THE PROBLEM - Look through the records, and wherever the string "геотехнология" turns up, copy out that line.

Items listed in a dataset:
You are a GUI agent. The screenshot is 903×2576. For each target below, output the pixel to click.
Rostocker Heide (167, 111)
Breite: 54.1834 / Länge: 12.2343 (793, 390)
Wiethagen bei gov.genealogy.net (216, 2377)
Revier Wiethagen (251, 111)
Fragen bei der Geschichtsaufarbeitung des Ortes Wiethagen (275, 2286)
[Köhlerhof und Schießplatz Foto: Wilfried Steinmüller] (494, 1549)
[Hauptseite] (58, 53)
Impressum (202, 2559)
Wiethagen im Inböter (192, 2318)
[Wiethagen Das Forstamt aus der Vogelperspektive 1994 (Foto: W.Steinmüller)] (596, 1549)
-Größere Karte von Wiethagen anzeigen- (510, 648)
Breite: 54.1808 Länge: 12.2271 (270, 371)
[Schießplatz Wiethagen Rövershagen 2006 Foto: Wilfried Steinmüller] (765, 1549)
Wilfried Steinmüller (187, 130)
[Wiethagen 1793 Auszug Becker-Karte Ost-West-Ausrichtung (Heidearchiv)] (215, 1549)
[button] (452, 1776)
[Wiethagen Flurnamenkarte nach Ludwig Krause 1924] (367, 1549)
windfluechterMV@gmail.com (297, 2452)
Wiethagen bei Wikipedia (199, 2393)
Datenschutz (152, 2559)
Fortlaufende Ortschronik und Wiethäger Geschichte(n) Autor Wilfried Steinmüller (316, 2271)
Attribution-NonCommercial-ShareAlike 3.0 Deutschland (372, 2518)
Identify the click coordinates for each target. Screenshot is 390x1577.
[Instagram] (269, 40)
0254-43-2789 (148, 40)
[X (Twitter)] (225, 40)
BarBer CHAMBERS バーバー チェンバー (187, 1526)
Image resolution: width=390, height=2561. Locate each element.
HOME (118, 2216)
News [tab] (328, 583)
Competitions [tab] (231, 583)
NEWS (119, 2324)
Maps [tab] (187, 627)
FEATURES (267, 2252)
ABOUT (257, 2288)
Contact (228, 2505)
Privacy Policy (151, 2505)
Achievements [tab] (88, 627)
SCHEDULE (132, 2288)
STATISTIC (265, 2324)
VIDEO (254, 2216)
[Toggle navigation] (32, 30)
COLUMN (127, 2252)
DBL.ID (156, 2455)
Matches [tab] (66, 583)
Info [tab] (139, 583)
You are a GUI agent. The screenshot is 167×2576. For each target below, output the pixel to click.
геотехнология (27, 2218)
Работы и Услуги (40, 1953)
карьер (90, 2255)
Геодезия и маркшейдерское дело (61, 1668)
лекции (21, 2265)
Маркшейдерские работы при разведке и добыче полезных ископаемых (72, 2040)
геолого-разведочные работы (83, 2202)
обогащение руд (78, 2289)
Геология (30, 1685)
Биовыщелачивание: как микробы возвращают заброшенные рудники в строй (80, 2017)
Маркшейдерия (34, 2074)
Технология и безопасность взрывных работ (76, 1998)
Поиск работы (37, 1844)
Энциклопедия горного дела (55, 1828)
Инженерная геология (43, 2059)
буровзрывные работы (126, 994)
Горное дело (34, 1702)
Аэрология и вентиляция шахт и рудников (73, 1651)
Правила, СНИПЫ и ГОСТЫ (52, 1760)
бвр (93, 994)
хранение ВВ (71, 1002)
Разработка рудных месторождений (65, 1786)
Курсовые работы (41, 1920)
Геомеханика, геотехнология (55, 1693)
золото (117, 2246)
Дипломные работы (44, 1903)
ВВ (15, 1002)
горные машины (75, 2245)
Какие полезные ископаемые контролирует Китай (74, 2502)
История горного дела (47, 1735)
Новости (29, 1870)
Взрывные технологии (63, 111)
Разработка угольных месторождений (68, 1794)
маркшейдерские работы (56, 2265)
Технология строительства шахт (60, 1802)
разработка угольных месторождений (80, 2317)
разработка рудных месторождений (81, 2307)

WORKED SOLUTION -
геотехнология (27, 2218)
Геомеханика, геотехнология (55, 1693)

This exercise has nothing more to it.